Nel 2008 il governo è intervenuto per «salvare», questo fu il termine utilizzato nell’occasione, i Comuni di Roma e Catania. Il primo era stato guidato da un’amministrazione di centrosinistra fin dal 1993, sindaci due candidati premier ulivisti come Francesco Rutelli e Walter Veltroni e aveva accumulato debiti per oltre 8 miliardi di euro (che sarebbero stati successivamente certificati dalla giunta di centrodestra in quasi 10 miliardi) prevalentemente per ripianare i deficit delle aziende di trasporto locale. Il secondo era stato invece da lungo tempo amministrato dal centrodestra: sindaco il medico di fiducia di Silvio Berlusconi, Umberto Scapagnini. Il suo successore Raffaele Stancanelli, dello stesso partito, ha denunciato al suo arrivo una situazione letteralmente catastrofica, con un deficit spaventoso e un debito che veleggiava verso il miliardo di euro: 3 mila euro e oltre per ogni abitante.

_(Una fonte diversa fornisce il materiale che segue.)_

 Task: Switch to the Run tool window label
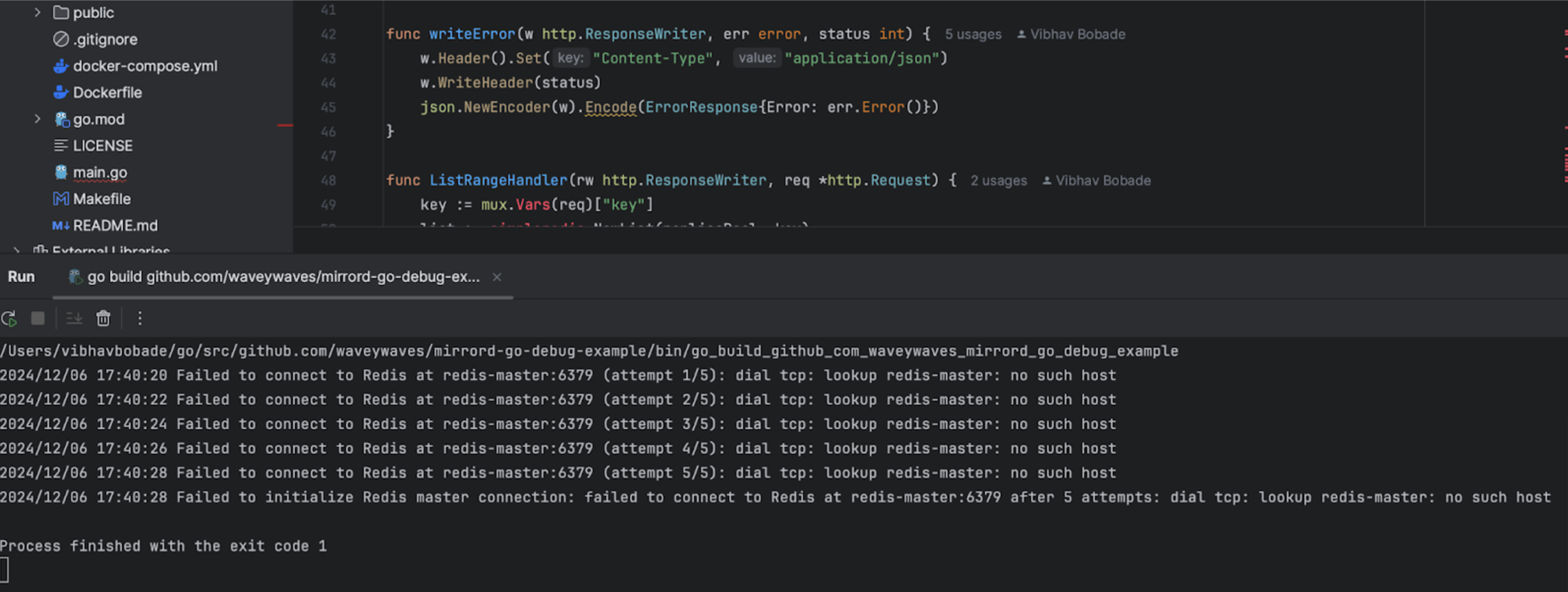coord(21,277)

Stancanelli decise di scrivere direttamente a Silvio Berlusconi, che accolse le richieste del nuovo sindaco stanziando 140 milioni di euro per la città con un provvedimento straordinario, che comprendeva anche 500 milioni di euro per ripianare i conti del Comune di Roma. Catania poté così evitare la bancarotta, mentre Scapagnini ottenne un seggio in Senato.

Il Comune più indebitato sulla base del numero di residenti è quello di Torino. La città ha investito enormi risorse per organizzare le Olimpiadi invernali del 2006, dunque un paio di anni dopo la situazione fotografata dalla Corte dei conti era ancora difficile. Nel 2008 su ogni torinese gravava un debito di 5.564 euro, in leggera diminuzione rispetto ai 5.771 euro dell’anno prima. La stima è della Fondazione Civicum, esclude il Comune di Roma ed è contestata dal Comune di Torino, che sostiene di non avere in proporzione più debiti rispetto a Milano o Roma.

Nella classifica di Civicum, riportata sempre dal Corriere della Sera, dopo i torinesi a subire la maggiore esposizione ci sono i milanesi con circa 4.012 euro pro capite. Seguono poi Potenza (2.774 euro), Napoli (2.739), Genova (2.735) e Ancona (2.085).

Fra le città italiane, quella più virtuosa risultava, per Civicum, Modena: appena 357 euro per abitante. Un terzo dei debiti che aveva il Comune immediatamente precedente, La Spezia (1.156 euro).